_Provided information_:
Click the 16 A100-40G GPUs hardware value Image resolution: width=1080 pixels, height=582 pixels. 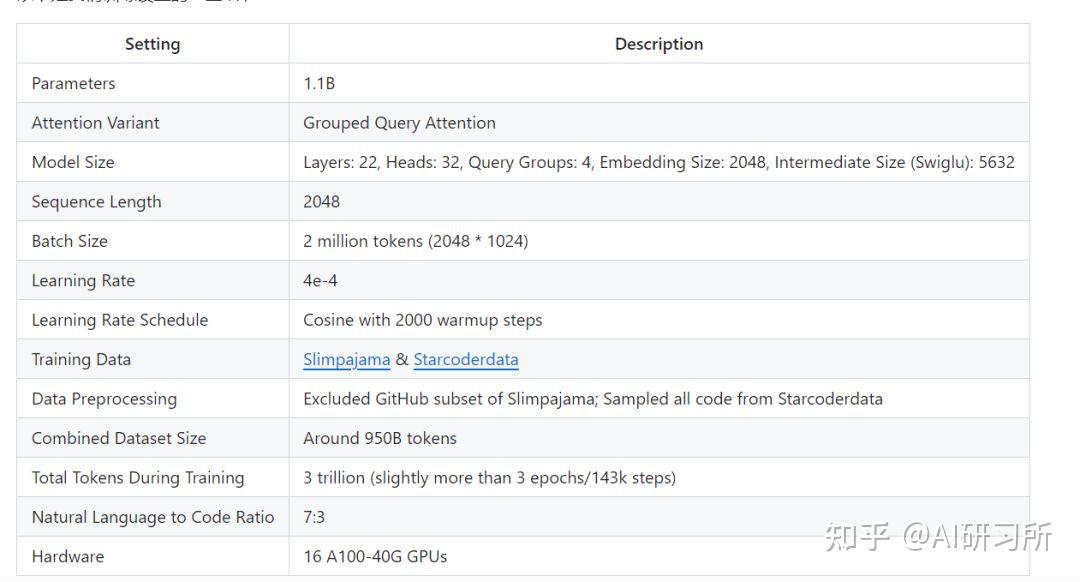(x=375, y=557)
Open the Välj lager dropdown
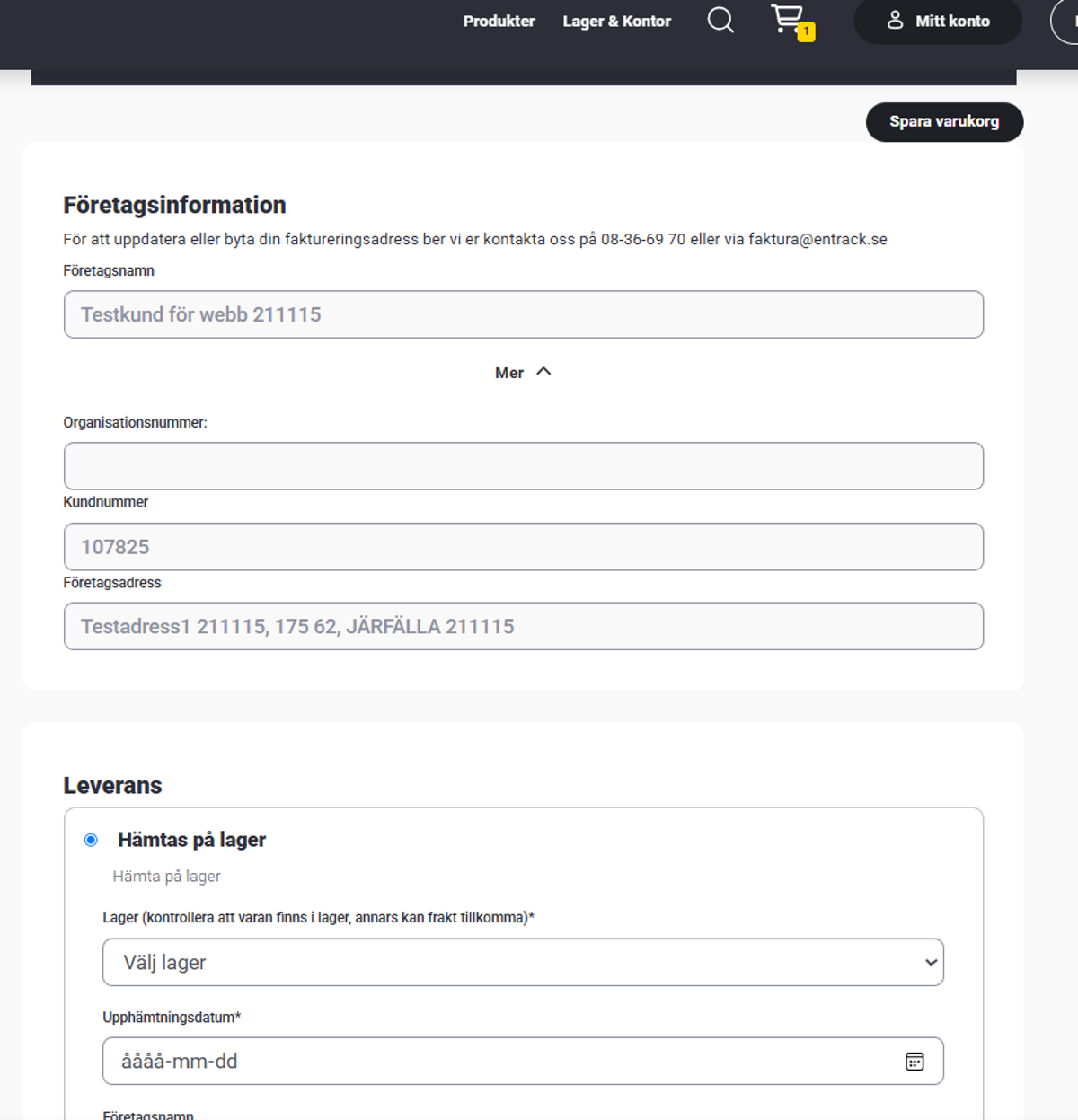This screenshot has width=1078, height=1120. [x=523, y=962]
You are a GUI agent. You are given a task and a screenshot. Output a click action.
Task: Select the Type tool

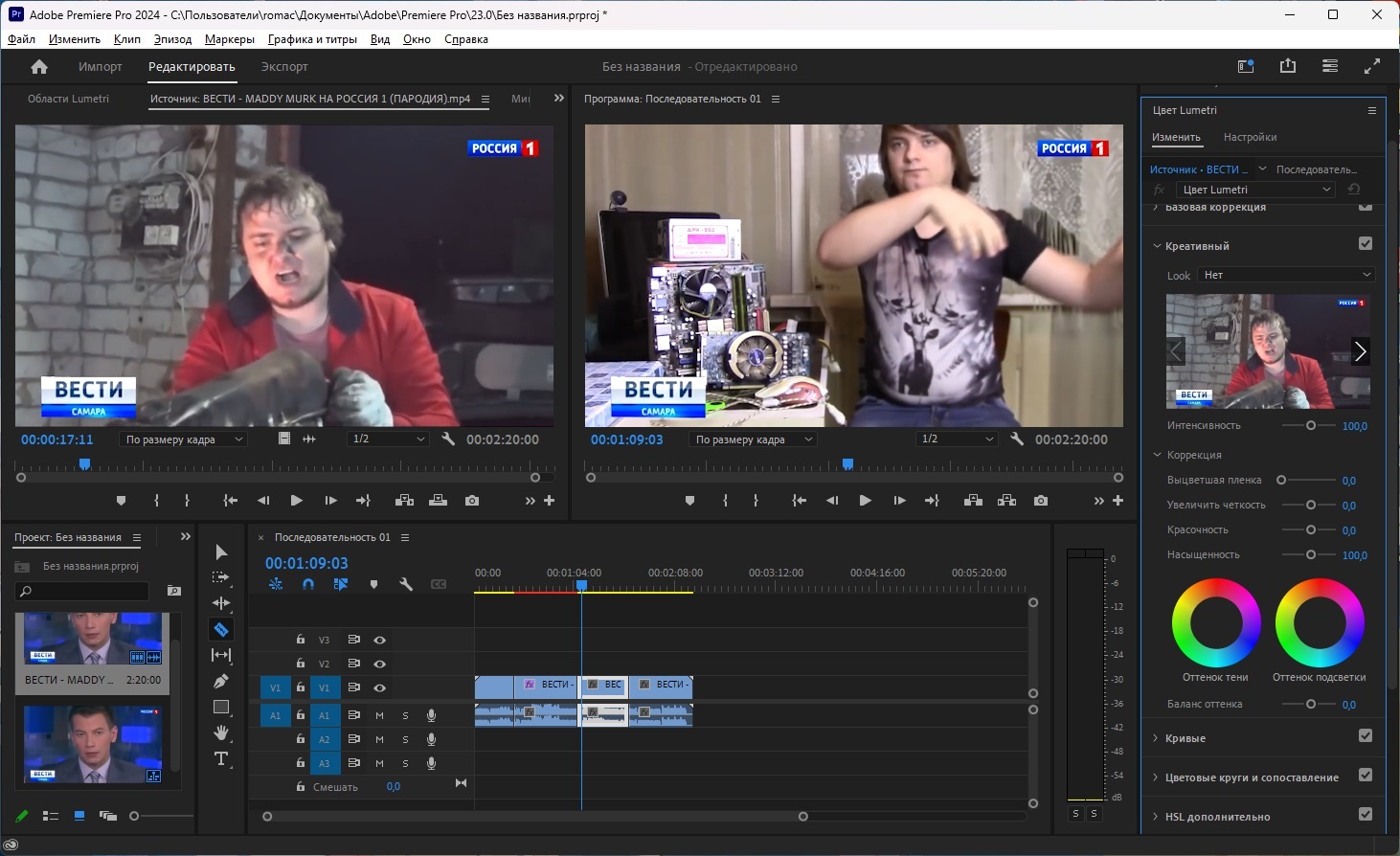click(221, 758)
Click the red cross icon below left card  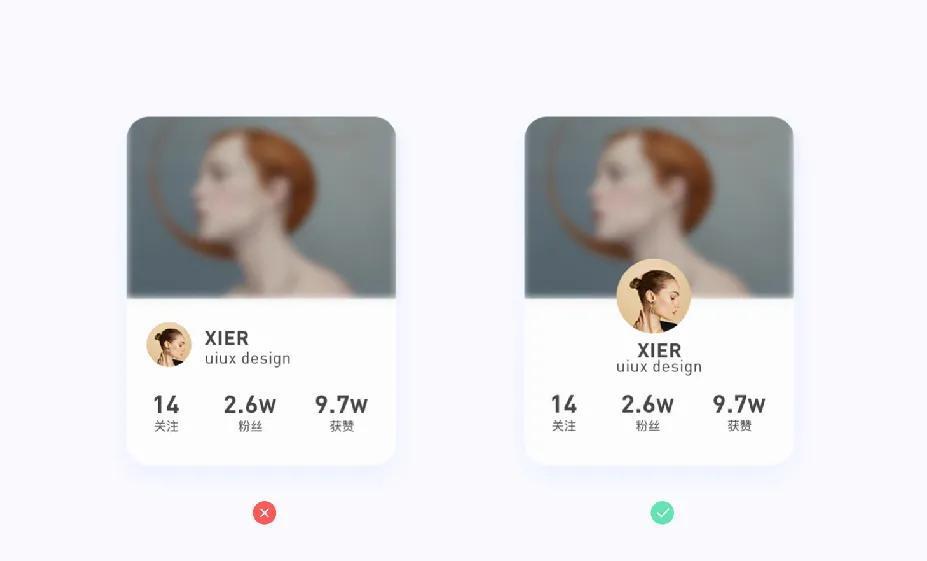(264, 513)
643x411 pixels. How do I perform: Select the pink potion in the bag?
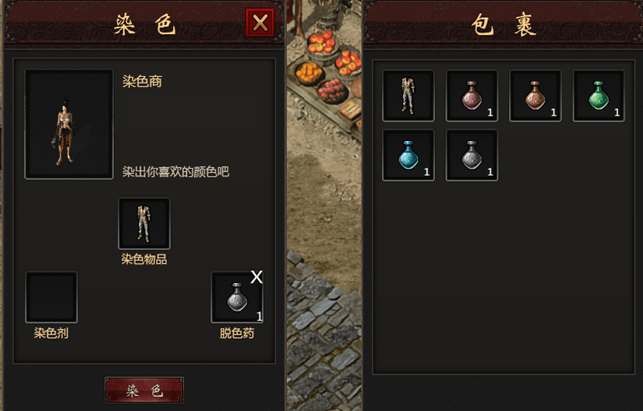(472, 96)
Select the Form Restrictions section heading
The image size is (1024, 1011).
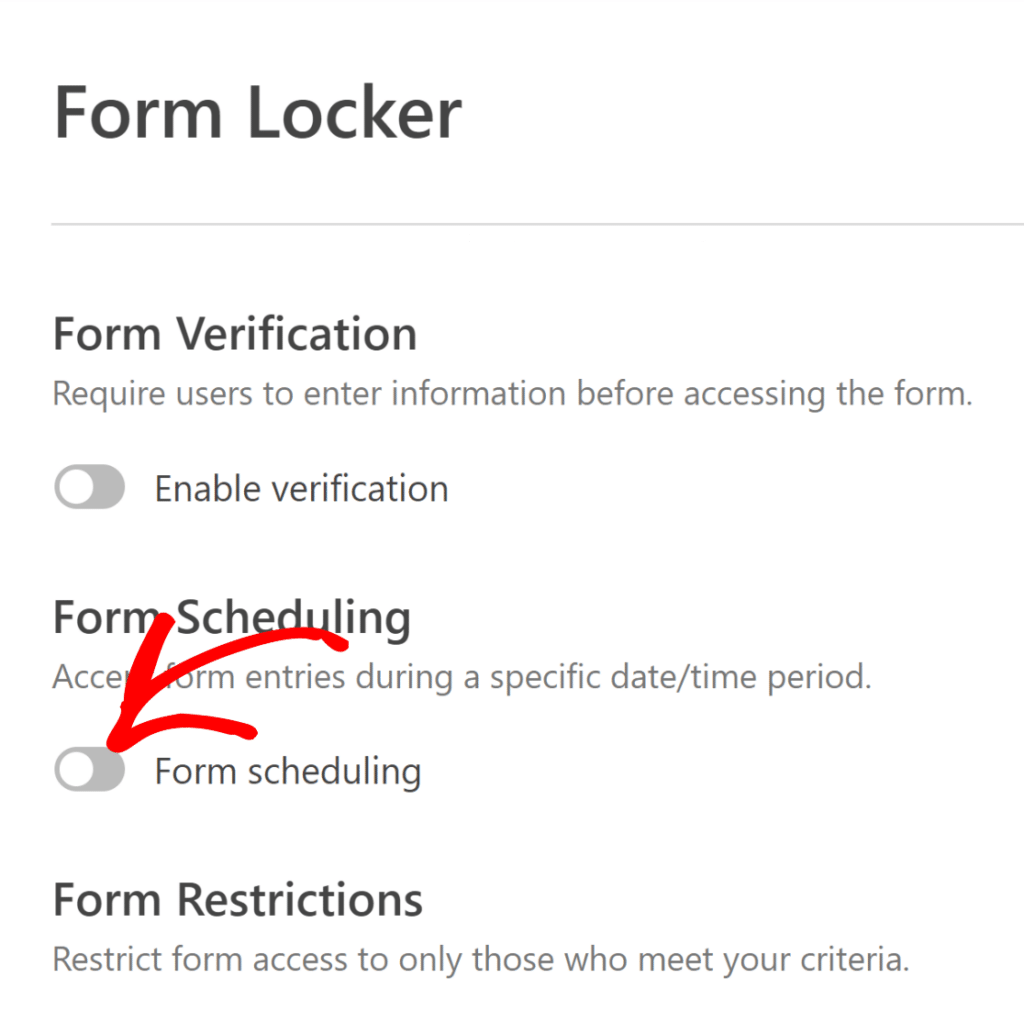237,899
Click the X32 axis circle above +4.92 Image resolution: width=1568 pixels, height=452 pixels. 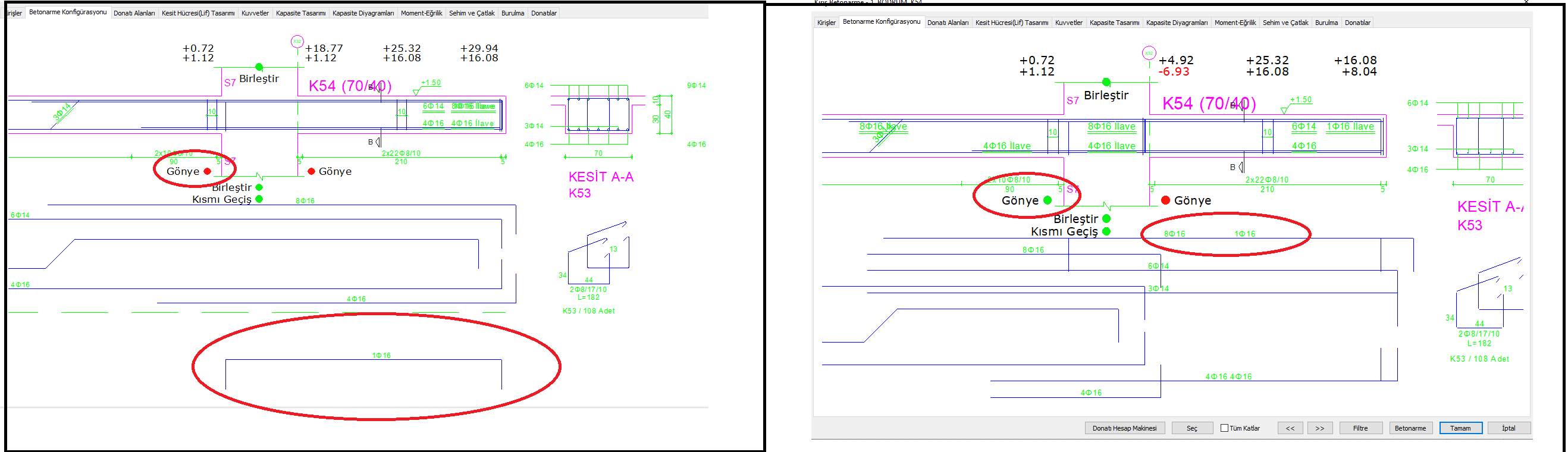click(x=1149, y=53)
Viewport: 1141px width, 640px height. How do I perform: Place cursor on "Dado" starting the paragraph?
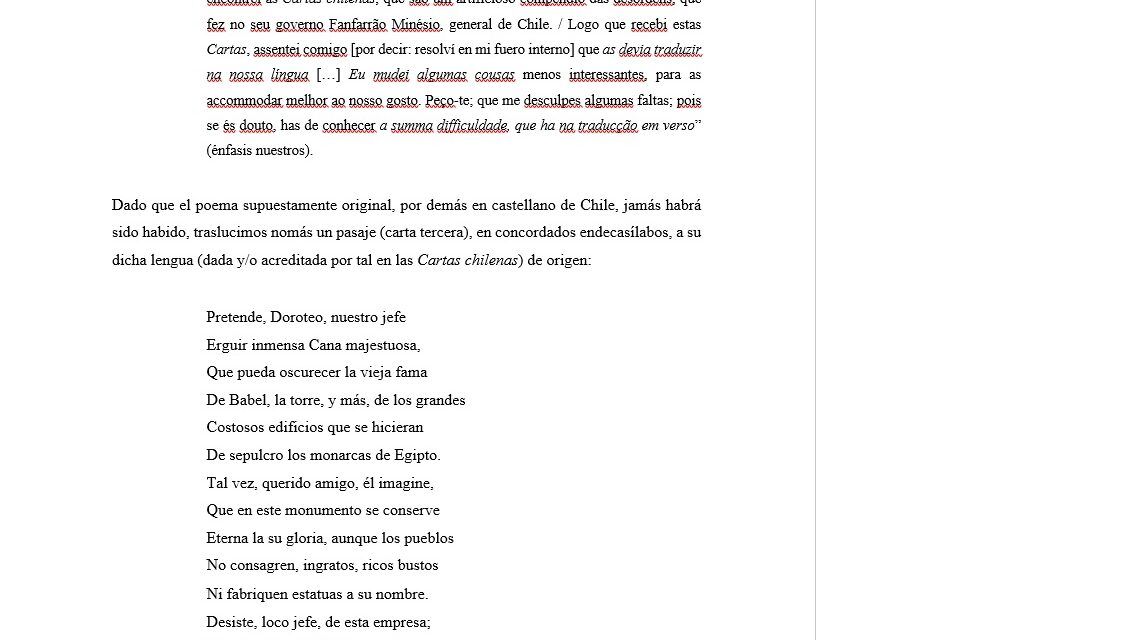129,205
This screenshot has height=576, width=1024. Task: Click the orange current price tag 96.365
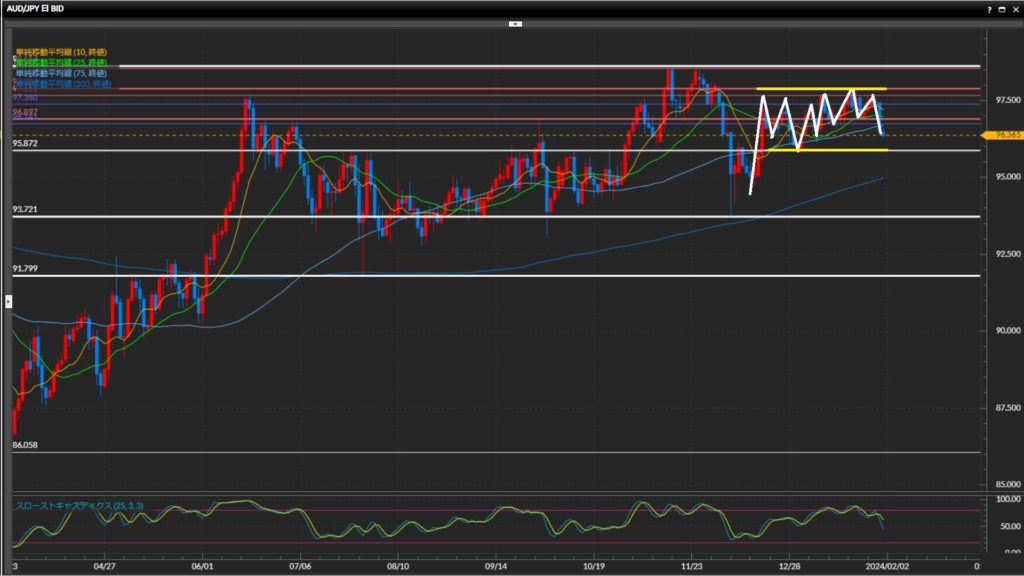pos(1000,134)

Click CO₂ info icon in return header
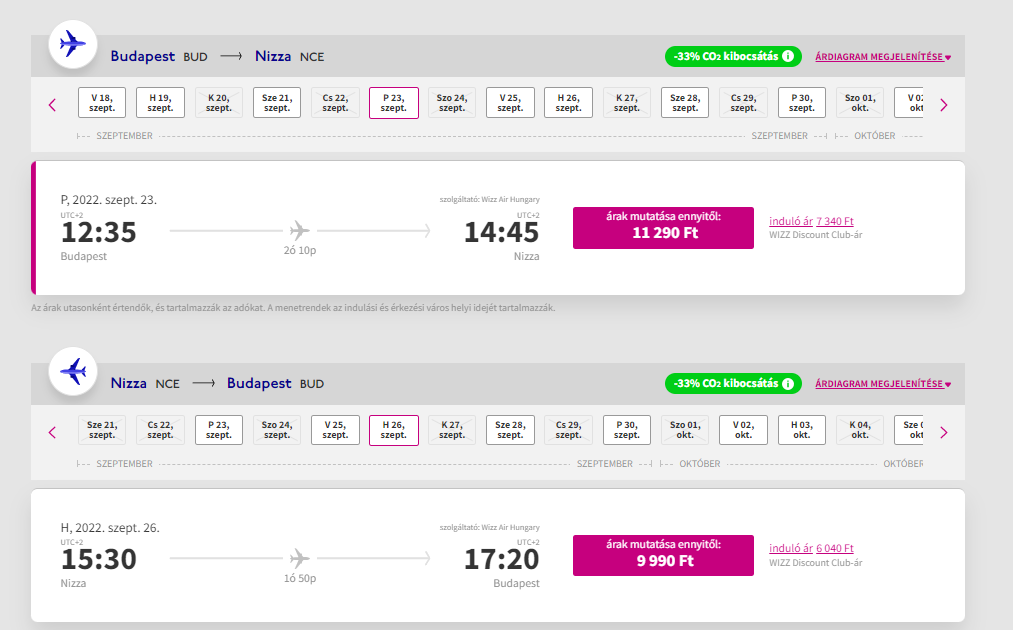click(x=788, y=383)
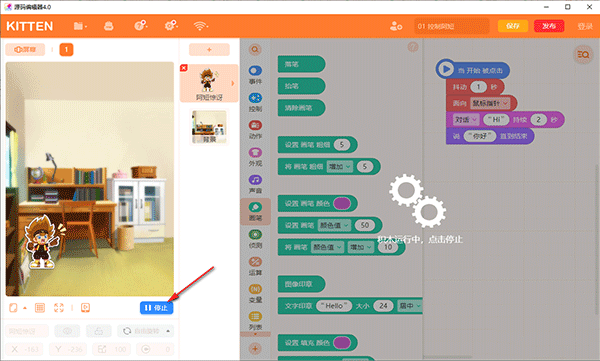This screenshot has height=361, width=600.
Task: Open the 画笔 (pen) block category
Action: tap(255, 212)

_Work instruction_: Only the lines from the one with "This screenshot has height=576, width=1024." through the end of the data, both ends included, should be written out exactly, and no pictures should appear.

_Result of this task_:
This screenshot has height=576, width=1024. Task: Click the orange current price tag 96.365
pos(1000,134)

Click CO₂ info icon in return header
click(x=788, y=383)
This screenshot has height=361, width=600.
Task: Open the 画笔 (pen) block category
Action: tap(255, 212)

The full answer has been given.